Work task
Give again the entries below exactly, beginning at the first line and ending at the line with "Task: Open the Libraries panel flyout menu".

_ _ _ _ _ _ _

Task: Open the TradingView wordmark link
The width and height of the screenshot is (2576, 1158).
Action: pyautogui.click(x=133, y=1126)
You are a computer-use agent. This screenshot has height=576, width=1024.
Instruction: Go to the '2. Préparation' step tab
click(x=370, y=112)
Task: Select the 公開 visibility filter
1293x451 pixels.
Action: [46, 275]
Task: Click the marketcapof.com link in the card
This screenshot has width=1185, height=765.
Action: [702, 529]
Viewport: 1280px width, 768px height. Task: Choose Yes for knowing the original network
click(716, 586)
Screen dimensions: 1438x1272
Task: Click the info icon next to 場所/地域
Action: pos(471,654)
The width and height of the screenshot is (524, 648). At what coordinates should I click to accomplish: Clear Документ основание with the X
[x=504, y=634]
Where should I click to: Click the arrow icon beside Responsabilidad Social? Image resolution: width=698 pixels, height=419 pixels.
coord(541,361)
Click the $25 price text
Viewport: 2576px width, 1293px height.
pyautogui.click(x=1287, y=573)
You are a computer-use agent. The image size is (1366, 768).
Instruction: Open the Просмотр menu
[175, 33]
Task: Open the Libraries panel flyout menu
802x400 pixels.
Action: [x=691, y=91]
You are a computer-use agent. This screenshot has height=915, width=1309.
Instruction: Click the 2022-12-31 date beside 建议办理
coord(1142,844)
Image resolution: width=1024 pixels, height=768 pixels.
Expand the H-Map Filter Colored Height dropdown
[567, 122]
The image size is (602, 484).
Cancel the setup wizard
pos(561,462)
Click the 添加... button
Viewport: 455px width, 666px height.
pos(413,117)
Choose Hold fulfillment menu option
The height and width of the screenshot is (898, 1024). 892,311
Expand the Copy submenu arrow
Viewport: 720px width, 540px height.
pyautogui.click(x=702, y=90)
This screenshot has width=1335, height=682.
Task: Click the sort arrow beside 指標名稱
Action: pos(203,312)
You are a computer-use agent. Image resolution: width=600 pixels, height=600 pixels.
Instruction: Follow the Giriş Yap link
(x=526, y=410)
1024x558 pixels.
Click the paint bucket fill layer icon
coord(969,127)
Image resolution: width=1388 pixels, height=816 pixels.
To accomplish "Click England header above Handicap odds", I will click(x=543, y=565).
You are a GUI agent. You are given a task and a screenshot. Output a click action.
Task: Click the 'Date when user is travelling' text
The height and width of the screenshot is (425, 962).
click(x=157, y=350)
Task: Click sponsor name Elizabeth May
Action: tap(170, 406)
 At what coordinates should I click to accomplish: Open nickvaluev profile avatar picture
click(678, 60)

_ _ _ _ _ _ _

Result of this exercise
Task: Open the TradingView wordmark link
The width and height of the screenshot is (2576, 1158).
Action: pyautogui.click(x=133, y=1126)
You are a computer-use agent. This screenshot has height=576, width=1024.
Instruction: Go to the '2. Préparation' step tab
click(x=370, y=112)
Task: Select the 公開 visibility filter
1293x451 pixels.
Action: [46, 275]
Task: Click the marketcapof.com link in the card
This screenshot has width=1185, height=765.
Action: [702, 529]
Viewport: 1280px width, 768px height. Task: Choose Yes for knowing the original network
click(716, 586)
Screen dimensions: 1438x1272
Task: Click the info icon next to 場所/地域
Action: pos(471,654)
The width and height of the screenshot is (524, 648). At what coordinates should I click to accomplish: Clear Документ основание with the X
[x=504, y=634]
Where should I click to: Click the arrow icon beside Responsabilidad Social? Image resolution: width=698 pixels, height=419 pixels.
coord(541,361)
Click the $25 price text
Viewport: 2576px width, 1293px height.
pyautogui.click(x=1287, y=573)
You are a computer-use agent. The image size is (1366, 768).
Instruction: Open the Просмотр menu
[175, 33]
Task: Open the Libraries panel flyout menu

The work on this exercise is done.